• _What you should do_: Pictures aside, copy every record word for word.

[Saved entries]
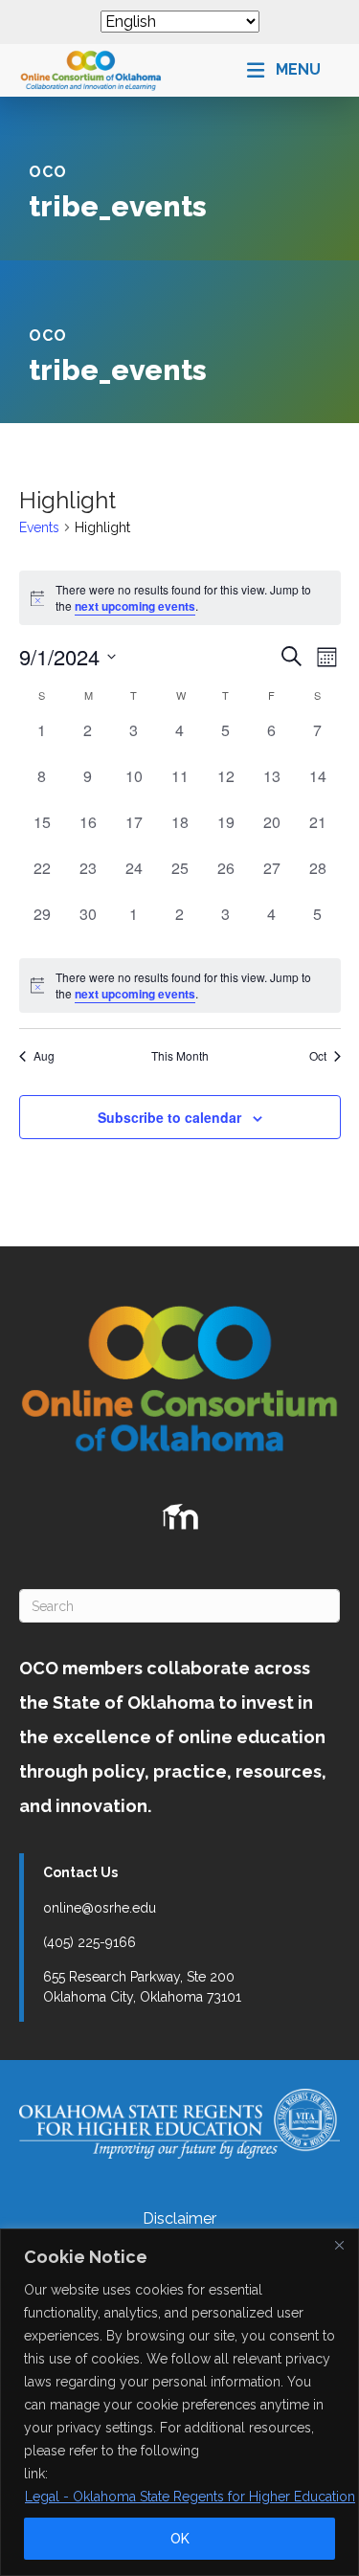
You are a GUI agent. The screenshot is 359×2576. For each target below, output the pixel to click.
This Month (180, 1056)
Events (39, 527)
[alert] (180, 985)
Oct (317, 1056)
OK (180, 2538)
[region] (179, 2402)
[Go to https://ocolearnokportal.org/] (180, 1517)
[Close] (338, 2244)
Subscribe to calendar (169, 1117)
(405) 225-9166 (89, 1942)
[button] (284, 70)
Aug (44, 1056)
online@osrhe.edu (99, 1907)
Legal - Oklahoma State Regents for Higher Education (190, 2496)
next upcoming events (135, 606)
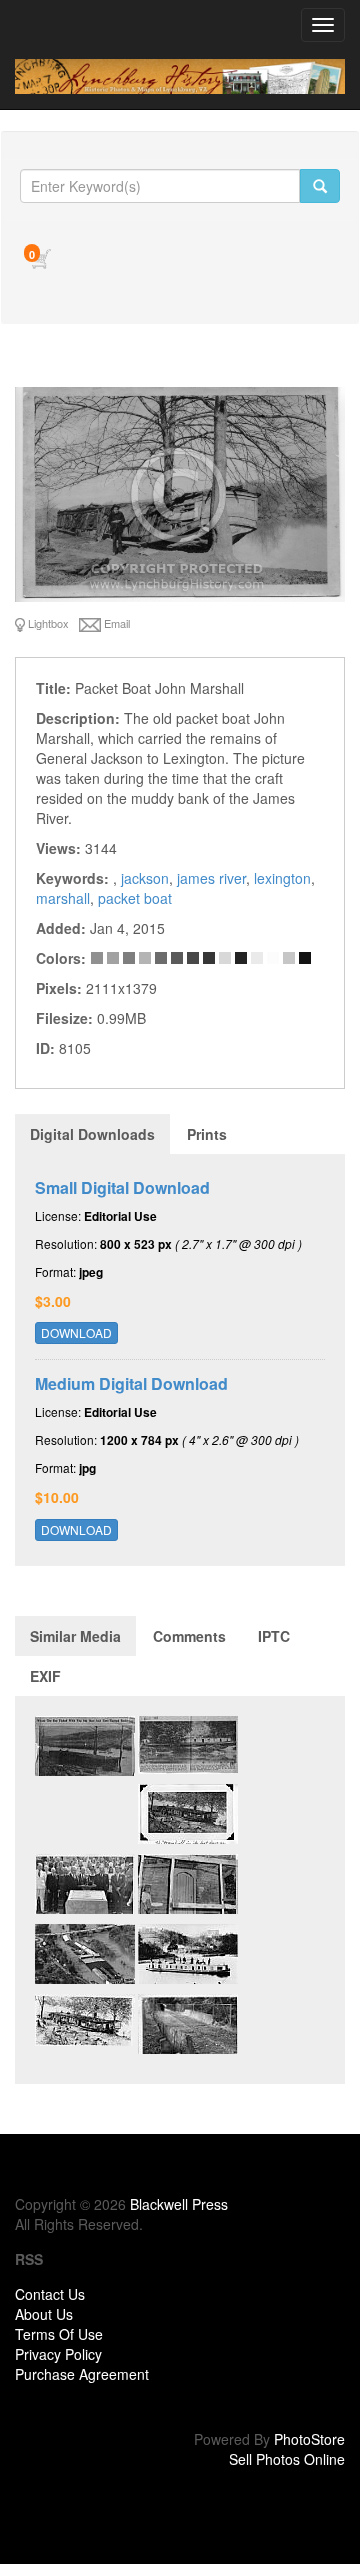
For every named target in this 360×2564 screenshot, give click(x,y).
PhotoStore (309, 2439)
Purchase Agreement (82, 2374)
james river (211, 878)
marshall (63, 898)
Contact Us (50, 2294)
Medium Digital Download (131, 1383)
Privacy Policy (58, 2354)
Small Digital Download (122, 1187)
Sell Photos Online (287, 2459)
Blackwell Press (179, 2204)
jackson (145, 878)
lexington (282, 878)
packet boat (135, 898)
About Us (44, 2314)
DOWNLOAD (76, 1332)
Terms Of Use (59, 2334)
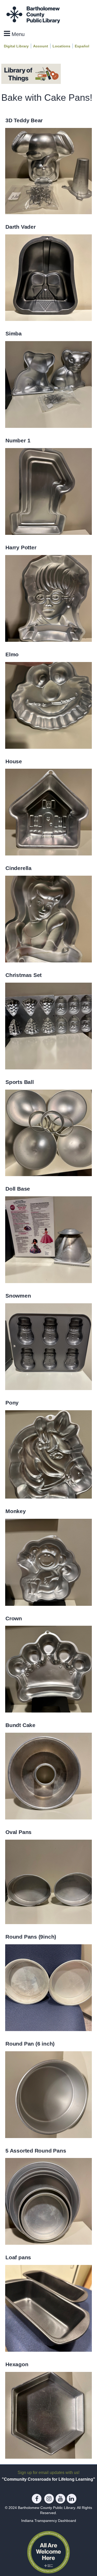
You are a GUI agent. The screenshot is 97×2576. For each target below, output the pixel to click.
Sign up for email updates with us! (48, 2472)
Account (40, 46)
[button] (14, 33)
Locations (61, 46)
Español (82, 46)
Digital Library (16, 46)
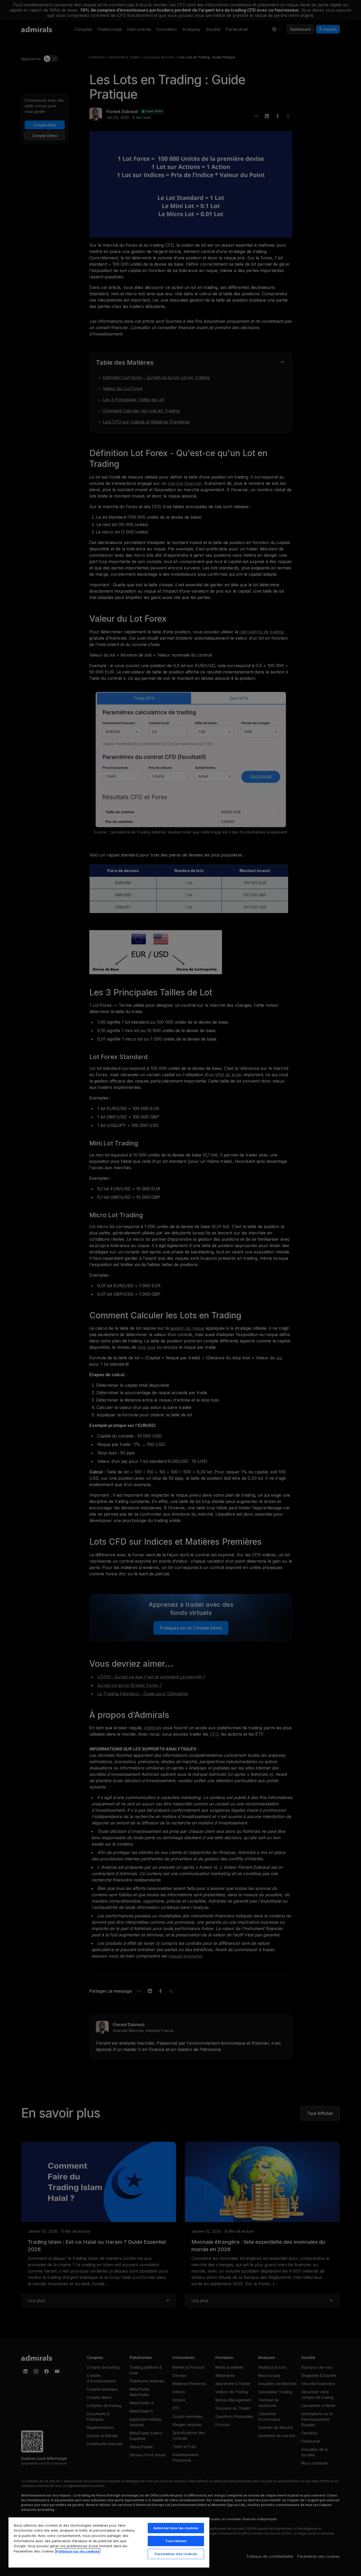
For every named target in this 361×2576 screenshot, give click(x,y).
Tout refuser (176, 2541)
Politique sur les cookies (77, 2551)
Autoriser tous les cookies (175, 2528)
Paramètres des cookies (176, 2554)
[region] (108, 2542)
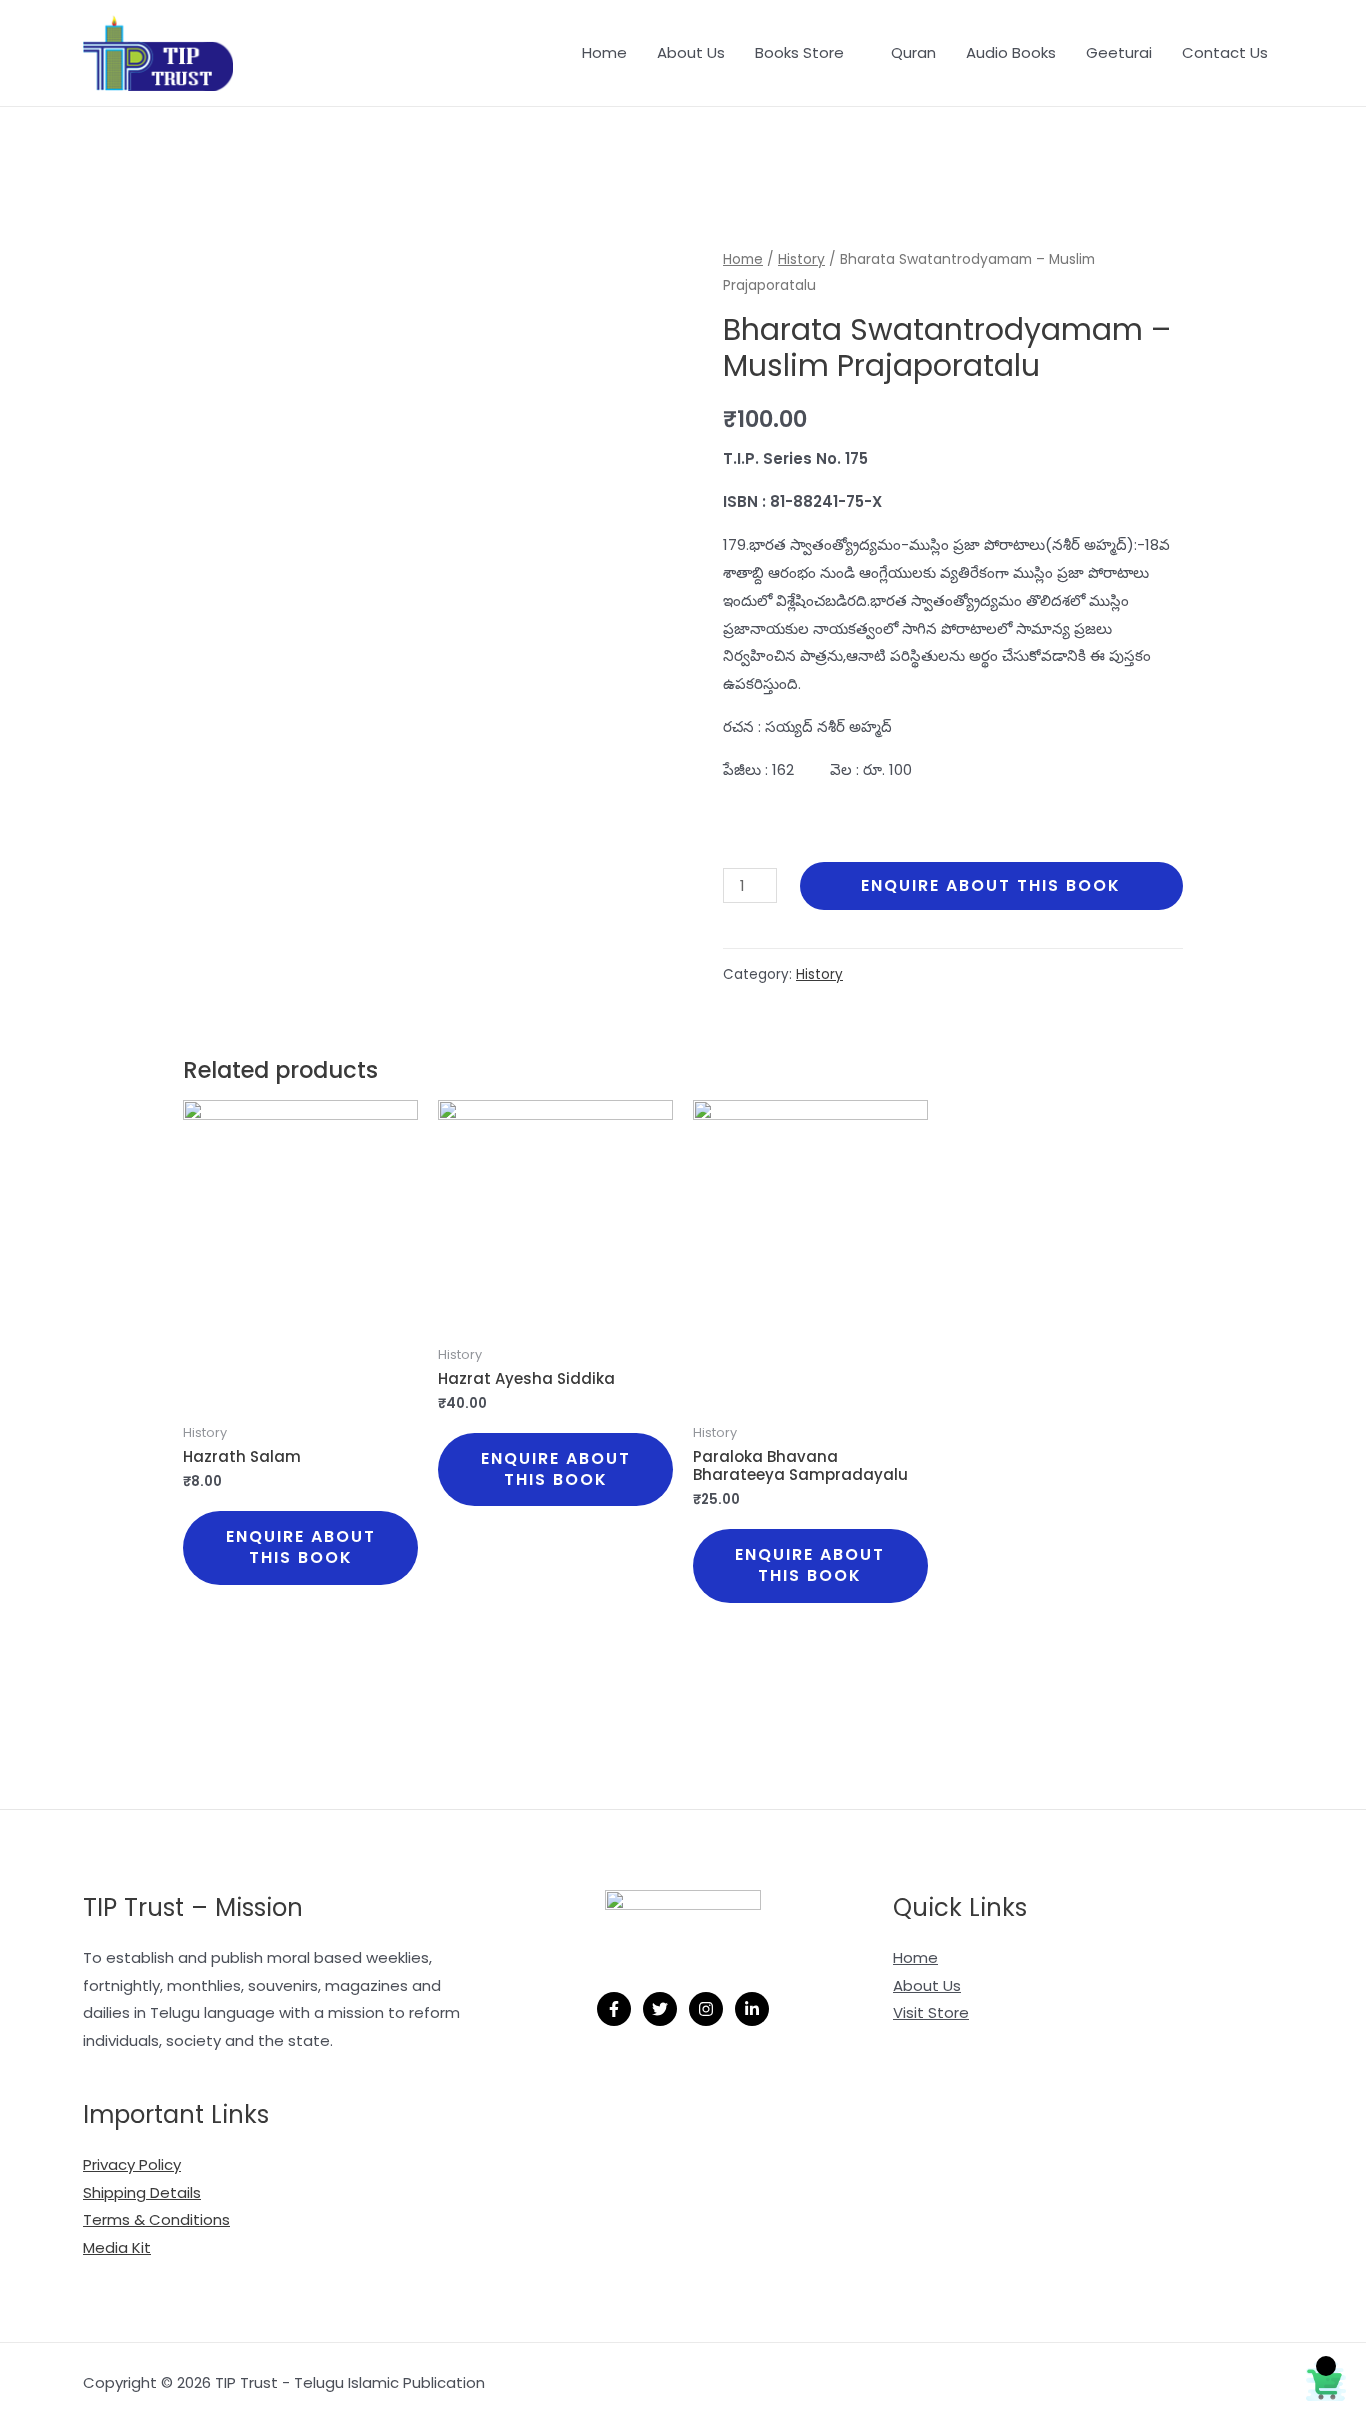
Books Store (799, 52)
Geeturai (1119, 52)
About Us (691, 52)
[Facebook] (614, 2009)
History (801, 259)
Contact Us (1225, 52)
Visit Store (931, 2012)
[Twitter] (660, 2009)
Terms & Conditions (156, 2219)
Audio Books (1011, 52)
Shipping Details (142, 2192)
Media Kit (117, 2247)
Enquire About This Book (991, 885)
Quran (913, 52)
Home (604, 52)
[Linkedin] (752, 2009)
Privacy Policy (132, 2164)
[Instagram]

• _Solution to this exercise_:
You are a GUI agent. The screenshot is 359×2576. For each target below, output the pixel to click.
This Month (180, 1056)
Events (39, 527)
[alert] (180, 985)
Oct (317, 1056)
OK (180, 2538)
[region] (179, 2402)
[Go to https://ocolearnokportal.org/] (180, 1517)
[Close] (338, 2244)
Subscribe to calendar (169, 1117)
(405) 225-9166 (89, 1942)
[button] (284, 70)
Aug (44, 1056)
online@osrhe.edu (99, 1907)
Legal - Oklahoma State Regents for Higher Education (190, 2496)
next upcoming events (135, 606)
For every named target in this 360×2564 screenshot, give click(x,y).
PhotoStore (309, 2439)
Purchase Agreement (82, 2374)
james river (211, 878)
marshall (63, 898)
Contact Us (50, 2294)
Medium Digital Download (131, 1383)
Privacy Policy (58, 2354)
Small Digital Download (122, 1187)
Sell Photos Online (287, 2459)
Blackwell Press (179, 2204)
jackson (145, 878)
lexington (282, 878)
packet boat (135, 898)
About Us (44, 2314)
DOWNLOAD (76, 1332)
Terms Of Use (59, 2334)
You are a GUI agent. The screenshot is 97×2576. For each target below, output the pixel to click.
Sign up for email updates with us! (48, 2472)
Account (40, 46)
[button] (14, 33)
Locations (61, 46)
Español (82, 46)
Digital Library (16, 46)
For every named target in this 361×2576 screenshot, give click(x,y).
Tout refuser (176, 2541)
Politique sur les cookies (77, 2551)
Autoriser tous les cookies (175, 2528)
Paramètres des cookies (176, 2554)
[region] (108, 2542)
Books Store (799, 52)
Geeturai (1119, 52)
About Us (691, 52)
[Facebook] (614, 2009)
History (801, 259)
Contact Us (1225, 52)
Visit Store (931, 2012)
[Twitter] (660, 2009)
Terms & Conditions (156, 2219)
Audio Books (1011, 52)
Shipping Details (142, 2192)
Media Kit (117, 2247)
Enquire About This Book (991, 885)
Quran (913, 52)
Home (604, 52)
[Linkedin] (752, 2009)
Privacy Policy (132, 2164)
[Instagram]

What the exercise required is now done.